記念館閉館イベントが、コロナの影響で中止になり百花は慣れないリモート環境下で卒論と就活に取り組むことに。

第一話 手漉き和紙見本帳

就活に苦戦していた百花の元へ和紙見本帳が届き、改めて伝統を守るということの大切さに気づかされ、最終面接を乗り越えて内定をもらう。
ひたむきに頑張る素直な百花に拍手。

第二話 わたしたちの日常

コロナ禍で最も知りたいのは、みんなの動向。
みんな寂しくない?落ち込んでない?
誰かと少し喋るだけで頑張れるという気持ちが伝わってきた。
今は落ち着いているけど当初を思い出してしまった。


第三話 結のアルバム

卒論のテーマに惹かれた。
小川未明の絵本『赤い蝋燭と人魚』をあらためて読み直したいと思った。
そして、動揺も手がけていたことを知りこちらも興味を持った。
動揺に出てくる海はいつも不安に満ちている。「闇」「海と太陽」とても良い。

* 課題
本文の第一話で、最終面接を乗り越えた百花は何をもらいましたか。

* 提示された行
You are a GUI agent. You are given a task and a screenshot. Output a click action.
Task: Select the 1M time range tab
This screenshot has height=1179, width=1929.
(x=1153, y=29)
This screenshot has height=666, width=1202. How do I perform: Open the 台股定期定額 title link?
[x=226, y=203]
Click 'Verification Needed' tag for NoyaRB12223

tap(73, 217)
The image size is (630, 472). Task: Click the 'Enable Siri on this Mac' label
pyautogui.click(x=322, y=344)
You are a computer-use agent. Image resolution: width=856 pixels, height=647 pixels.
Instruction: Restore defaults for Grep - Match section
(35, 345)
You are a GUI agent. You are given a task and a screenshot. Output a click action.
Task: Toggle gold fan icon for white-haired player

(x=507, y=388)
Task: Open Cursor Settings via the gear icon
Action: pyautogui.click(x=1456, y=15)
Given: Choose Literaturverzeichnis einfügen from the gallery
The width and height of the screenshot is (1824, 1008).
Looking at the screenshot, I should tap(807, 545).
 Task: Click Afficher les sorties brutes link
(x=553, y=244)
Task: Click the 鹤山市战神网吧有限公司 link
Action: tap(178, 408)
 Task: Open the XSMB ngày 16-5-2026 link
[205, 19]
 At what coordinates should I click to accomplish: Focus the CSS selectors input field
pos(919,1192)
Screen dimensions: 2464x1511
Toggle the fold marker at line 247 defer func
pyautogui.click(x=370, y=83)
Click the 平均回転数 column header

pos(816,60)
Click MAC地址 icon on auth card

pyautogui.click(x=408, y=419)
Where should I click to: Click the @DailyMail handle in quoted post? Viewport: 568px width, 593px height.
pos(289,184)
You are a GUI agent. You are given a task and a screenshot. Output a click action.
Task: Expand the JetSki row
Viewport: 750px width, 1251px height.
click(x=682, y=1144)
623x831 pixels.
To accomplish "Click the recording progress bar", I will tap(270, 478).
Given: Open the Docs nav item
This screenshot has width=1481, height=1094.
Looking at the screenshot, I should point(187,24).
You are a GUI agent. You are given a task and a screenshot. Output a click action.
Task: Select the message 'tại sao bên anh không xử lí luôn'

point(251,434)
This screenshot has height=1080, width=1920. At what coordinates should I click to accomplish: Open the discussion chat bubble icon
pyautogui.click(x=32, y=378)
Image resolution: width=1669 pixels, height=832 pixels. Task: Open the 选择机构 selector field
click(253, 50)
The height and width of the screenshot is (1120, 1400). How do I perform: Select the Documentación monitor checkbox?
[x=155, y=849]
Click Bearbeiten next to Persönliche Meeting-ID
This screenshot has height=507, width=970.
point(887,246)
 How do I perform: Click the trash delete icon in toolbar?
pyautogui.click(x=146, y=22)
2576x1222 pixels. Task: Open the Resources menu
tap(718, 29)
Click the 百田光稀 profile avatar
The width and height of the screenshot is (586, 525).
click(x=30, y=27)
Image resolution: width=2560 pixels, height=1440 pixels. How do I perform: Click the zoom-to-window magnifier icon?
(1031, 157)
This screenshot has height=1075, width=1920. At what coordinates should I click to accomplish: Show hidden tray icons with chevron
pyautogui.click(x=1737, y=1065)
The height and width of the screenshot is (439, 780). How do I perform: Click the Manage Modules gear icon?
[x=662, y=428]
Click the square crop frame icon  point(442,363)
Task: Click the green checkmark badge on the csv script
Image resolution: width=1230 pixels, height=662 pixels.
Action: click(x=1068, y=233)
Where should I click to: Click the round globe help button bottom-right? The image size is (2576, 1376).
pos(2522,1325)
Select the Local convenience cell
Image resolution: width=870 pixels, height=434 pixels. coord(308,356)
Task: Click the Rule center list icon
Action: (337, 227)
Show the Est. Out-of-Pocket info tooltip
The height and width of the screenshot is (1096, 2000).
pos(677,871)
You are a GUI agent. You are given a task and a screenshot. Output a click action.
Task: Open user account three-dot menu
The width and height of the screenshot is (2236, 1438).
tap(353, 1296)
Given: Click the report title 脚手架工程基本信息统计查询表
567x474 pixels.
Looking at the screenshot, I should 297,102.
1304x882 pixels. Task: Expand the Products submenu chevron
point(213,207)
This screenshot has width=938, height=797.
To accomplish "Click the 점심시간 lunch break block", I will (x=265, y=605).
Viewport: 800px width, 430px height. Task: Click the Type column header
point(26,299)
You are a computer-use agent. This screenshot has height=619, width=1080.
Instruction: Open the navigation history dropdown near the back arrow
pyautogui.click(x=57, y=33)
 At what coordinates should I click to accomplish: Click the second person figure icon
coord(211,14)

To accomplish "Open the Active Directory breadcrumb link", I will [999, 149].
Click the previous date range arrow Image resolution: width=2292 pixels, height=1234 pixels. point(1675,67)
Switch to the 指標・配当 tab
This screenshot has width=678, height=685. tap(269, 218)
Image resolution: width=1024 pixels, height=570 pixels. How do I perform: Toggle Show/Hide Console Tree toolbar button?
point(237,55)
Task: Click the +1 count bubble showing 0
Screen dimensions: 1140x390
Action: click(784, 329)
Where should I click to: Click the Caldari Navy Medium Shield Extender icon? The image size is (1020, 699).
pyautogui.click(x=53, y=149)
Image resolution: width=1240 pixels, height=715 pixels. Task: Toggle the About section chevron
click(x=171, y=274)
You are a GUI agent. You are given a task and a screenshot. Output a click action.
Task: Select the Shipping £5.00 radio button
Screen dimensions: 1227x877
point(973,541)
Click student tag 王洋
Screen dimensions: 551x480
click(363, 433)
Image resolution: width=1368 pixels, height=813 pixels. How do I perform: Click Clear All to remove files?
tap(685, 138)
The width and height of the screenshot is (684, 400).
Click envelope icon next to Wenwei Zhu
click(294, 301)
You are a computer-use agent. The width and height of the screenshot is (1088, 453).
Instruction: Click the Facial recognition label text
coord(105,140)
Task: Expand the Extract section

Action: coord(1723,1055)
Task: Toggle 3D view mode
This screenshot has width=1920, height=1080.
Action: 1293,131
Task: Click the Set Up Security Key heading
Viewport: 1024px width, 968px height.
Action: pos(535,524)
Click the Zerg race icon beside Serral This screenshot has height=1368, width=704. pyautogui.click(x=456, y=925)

* 解答
内定をもらいました。